On Aug. 3, the Texas Education Agency distributed $750 million among the state’s districts and charter schools to spend on textbooks of both the ink-and-paper and digital variety. That sum also includes money for technology hardware and salaries. Districts received 70 percent of these funds for the biennium this year, with the remaining 30 percent to come next year. What the districts don’t spend will carry over to their next budget.

For publishing companies, the change in law means they face much more competition, said Ron Reed, an Austin-based sales and marketing consultant to publishers and a former textbook company executive.

“All of a sudden, you've got a bunch of potential costumers, each of whom are making unique decisions, and the competition for those dollars is grander than just those publishers [as an example] who also have language arts programs,” he said.

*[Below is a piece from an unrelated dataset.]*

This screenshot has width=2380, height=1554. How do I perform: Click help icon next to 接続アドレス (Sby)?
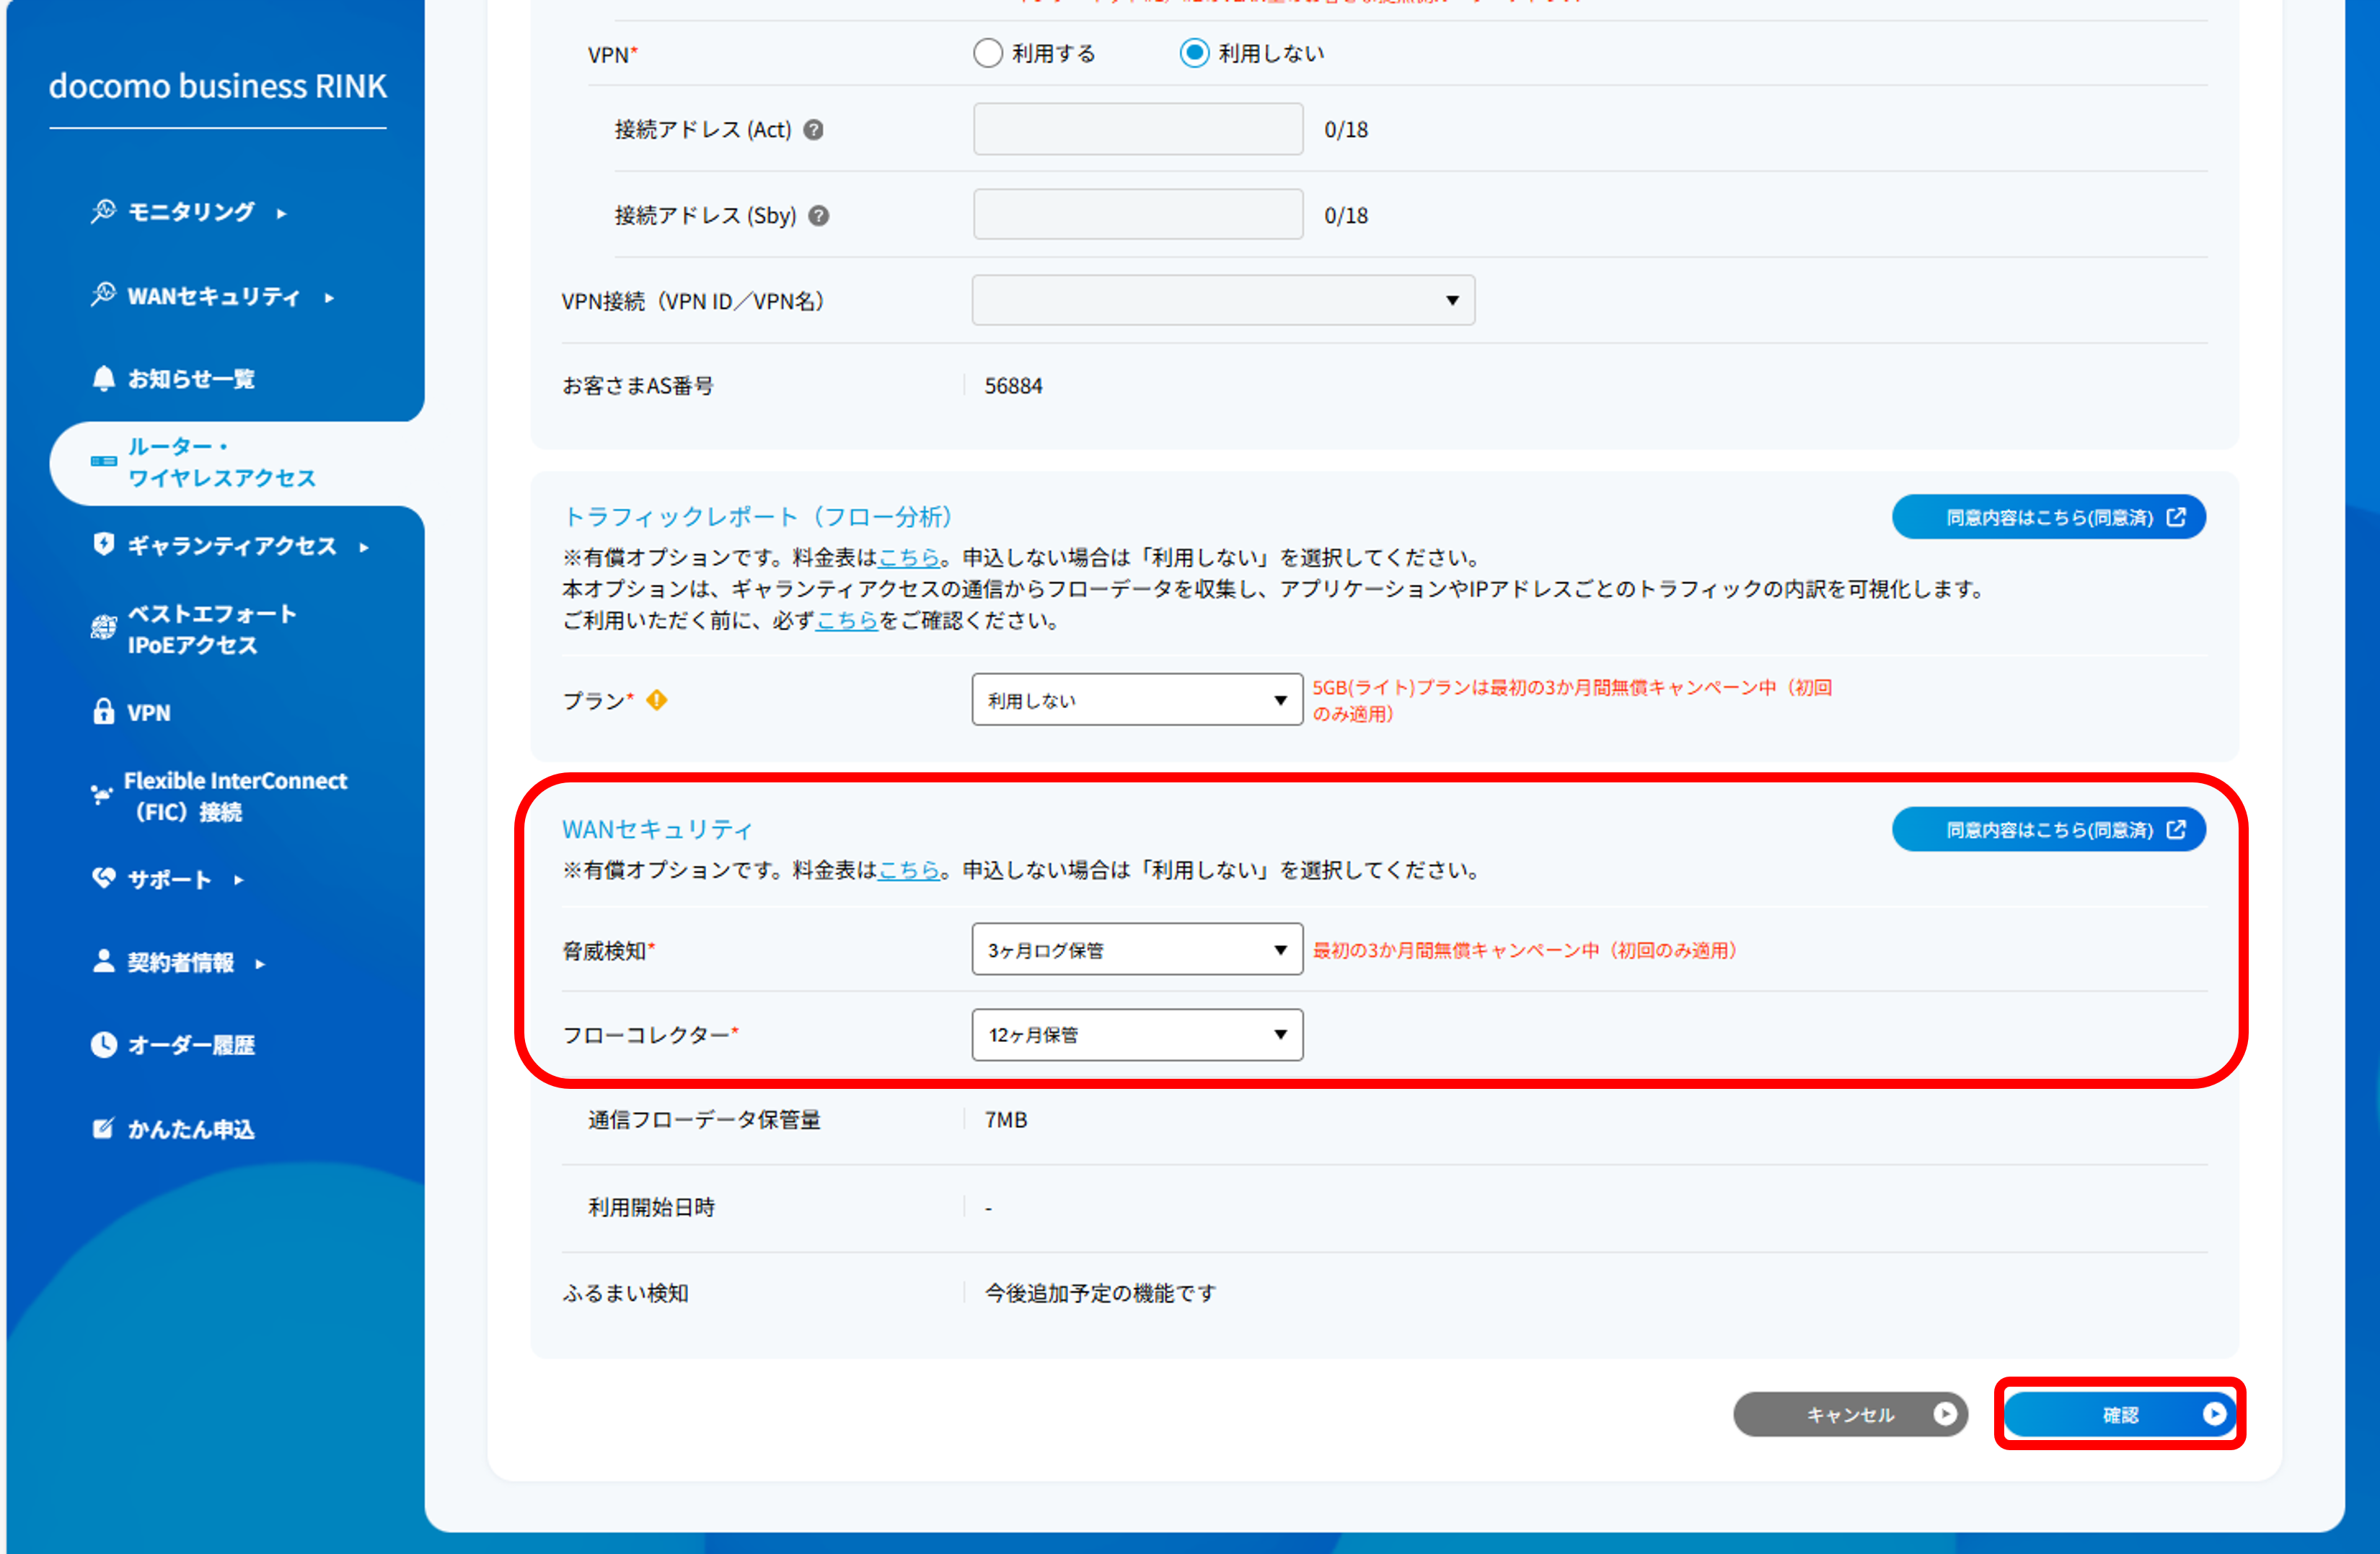819,216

There’s also a shift in timing. Instead of the state placing a contract with a publisher for a certain number of books at one time and then distributing them to schools, districts are doing that on their own, deciding at different times when and if they want to get materials.

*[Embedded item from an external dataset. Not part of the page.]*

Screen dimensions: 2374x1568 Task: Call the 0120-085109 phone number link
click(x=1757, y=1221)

“Districts are saying wait, before we spend this, let's look carefully at what our goals and interests are,” Reed said, adding, "It looks a lot more like real money now as opposed to how many books [districts] need for a given category.’”

While the change in law gives new freedom to the districts, the state still exerts significant power because it determines the standards students must meet to graduate — and what they are tested on. The TEA has urged districts to focus their spending on what they need for the new STAAR testing regime and end-of-course exams that students will take this spring. 

The implementation of Senate Bill 6, as the law is known, was “not a good day” for publishers, said board member David Bradley, a Beaumont Republican who opposed the legislation. “The fact that you have decentralized purchasing away from the state paying the bill and using the recommended materials and districts are allowed to buy something off the shelf or off of the web or create their own product or buy hardware — they are not anticipating a good market at all,” he said.

According to an analysis from Texas Curriculum, a group sponsored by the Association of American Publishers’ School Division, as of last week only 33 percent of districts had placed orders for 9th grade English materials, and only 40 percent of this year’s allotment had been spent.

The delay is due in part to the fact that districts did not receive word of how much their allotment would be until early August and many are still working out how best to spend it, said Kim Slough, president of the Textbook Coordinators' Association of Texas.

She said that while districts welcomed the flexibility the new law offers, its quick roll-out has left many scrambling to make sure they are properly prepared.

“Not many schools have done business as a usual,” she said. And for some, she said, the 70 percent of the funds available in the first year didn’t cover everything the schools needed. “You’re having to make some cuts and just see what works best for your district,” she said, adding that other districts — apparently against the TEA’s urgings — were opting to wait and see where their weaknesses are on the new STAAR tests and then purchase their materials.

Slough said the uncertainty surrounding the new law would be challenging for publishers. “I think we'll see the game plan change for publishers,” she said. “I hope we don't lose them. They need us and we need them.”

Her worries may be misplaced. Joe Blumenfeld, a spokesman for Houghton Mifflin Harcourt, one of the country's largest publishers, downplayed the law’s effects on how the publisher would do business. Because of the scale of its operation, he said the company often deals with individual districts.

“We work with our customers in the way they want to work,” he said, “If SB 6 is the model that Texas uses, that’s the model we’ll work in.”